Copy nothing but the lines from the one containing "Task: Click the info icon for socialmemos" through the last line of the records, repeated exactly and without pictures.
::: Raw data
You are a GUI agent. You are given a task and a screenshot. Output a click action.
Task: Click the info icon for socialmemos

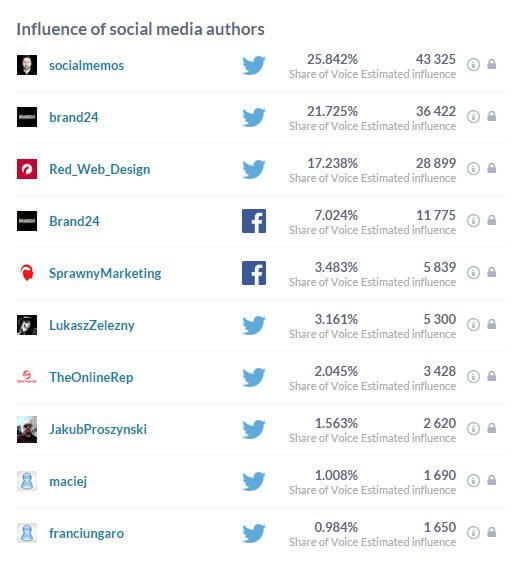(473, 65)
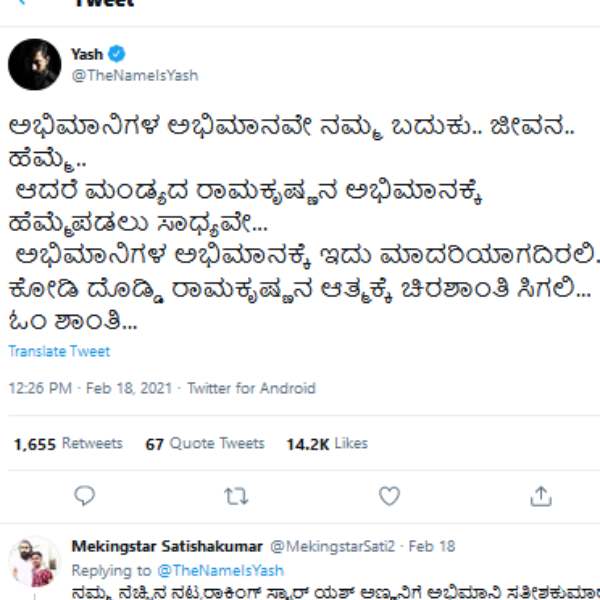600x600 pixels.
Task: Open Mekingstar Satishakumar's profile name
Action: point(167,547)
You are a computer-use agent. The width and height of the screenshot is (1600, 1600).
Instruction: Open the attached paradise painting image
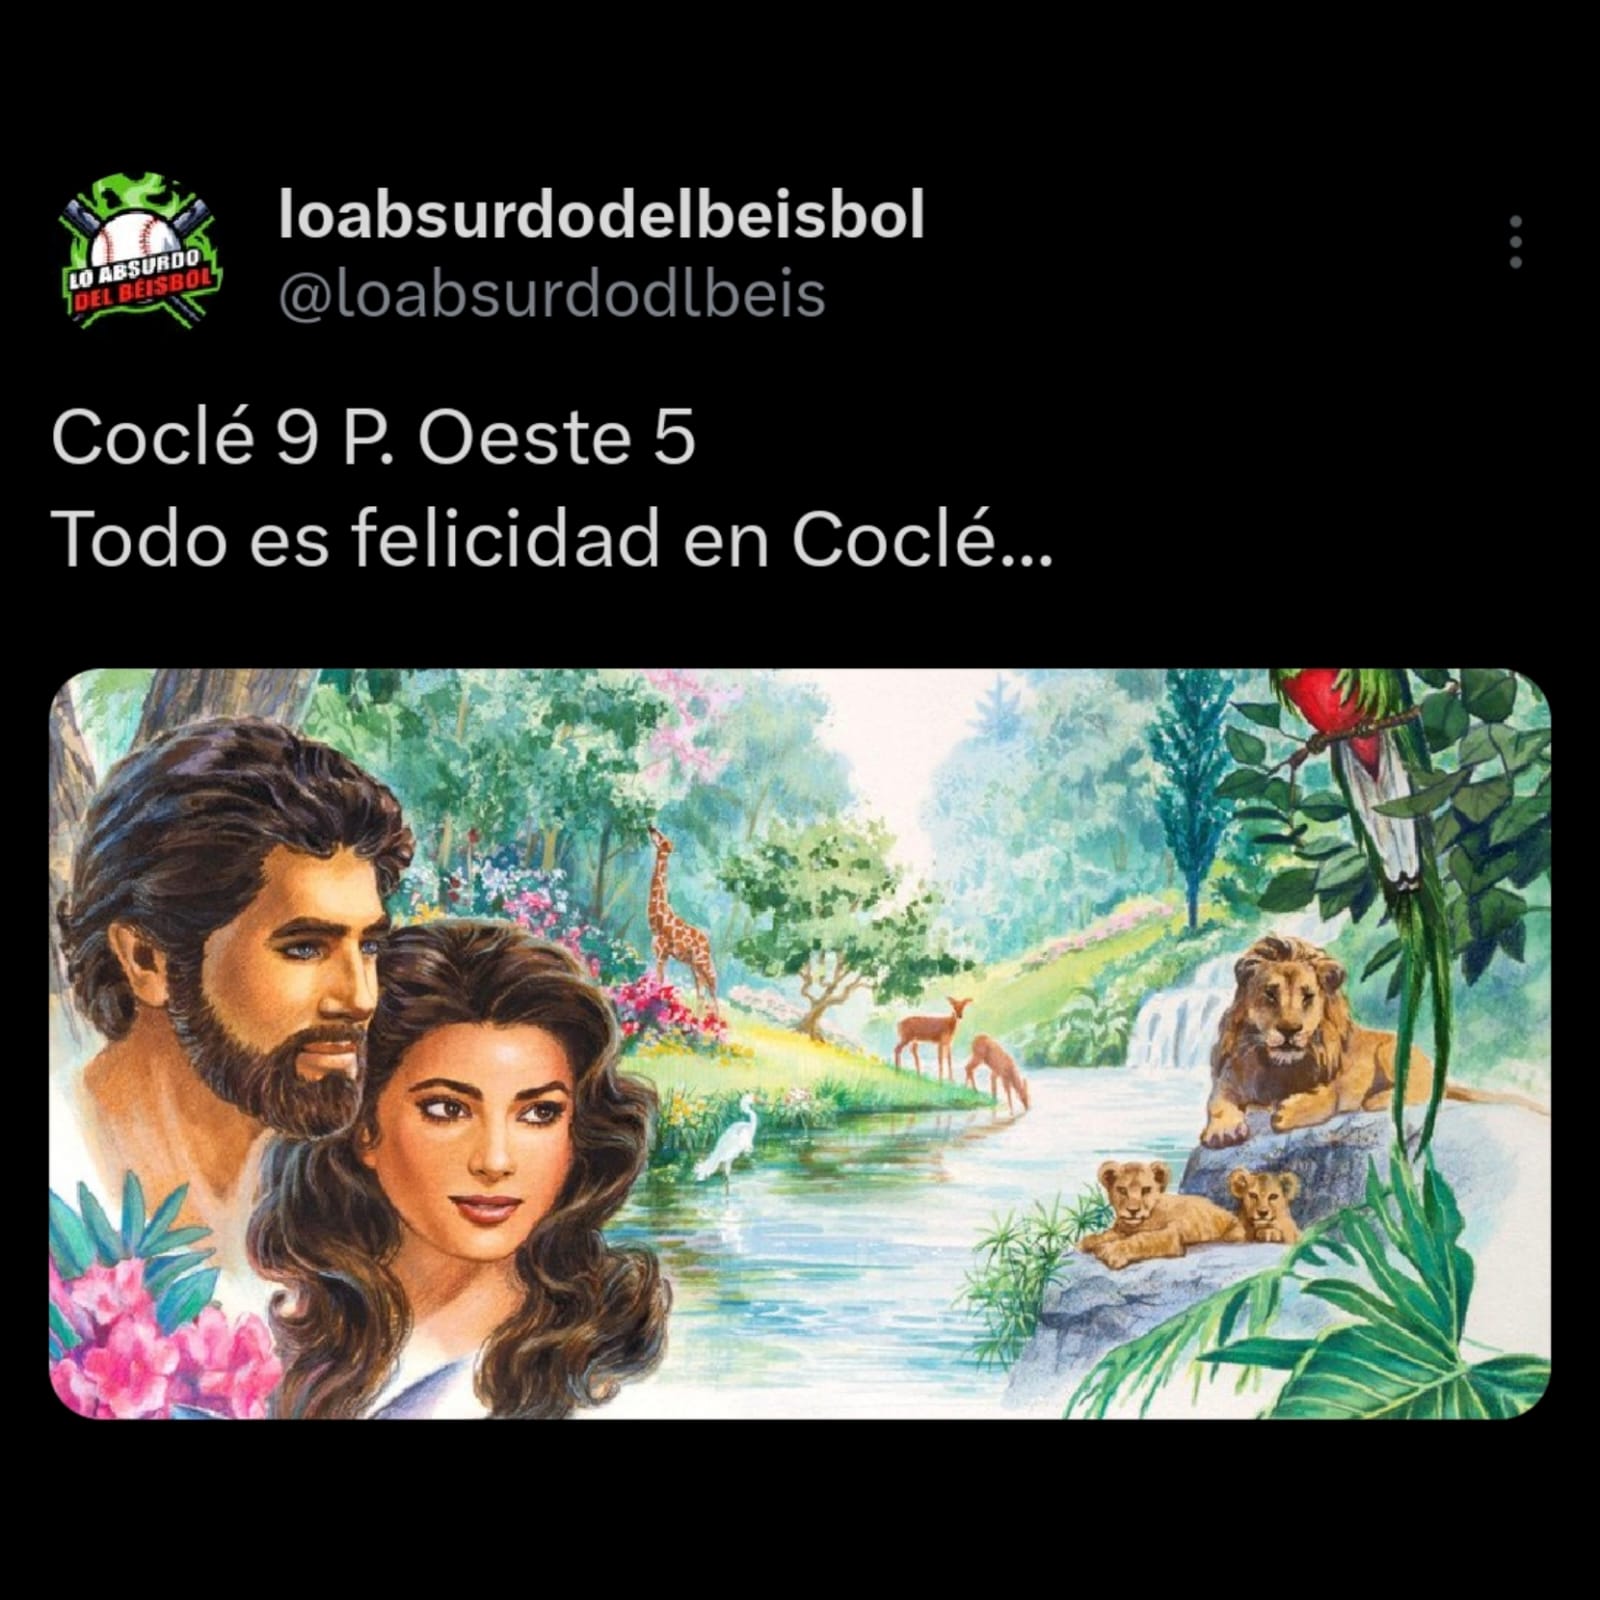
::::::
◆ **Written solution**:
Task: Click the info icon for socialmemos

(473, 65)
600x600 pixels.
Task: Open Mekingstar Satishakumar's profile name
Action: point(167,547)
You are a computer-use agent. The width and height of the screenshot is (1600, 1600).
Instruction: Open the attached paradise painting image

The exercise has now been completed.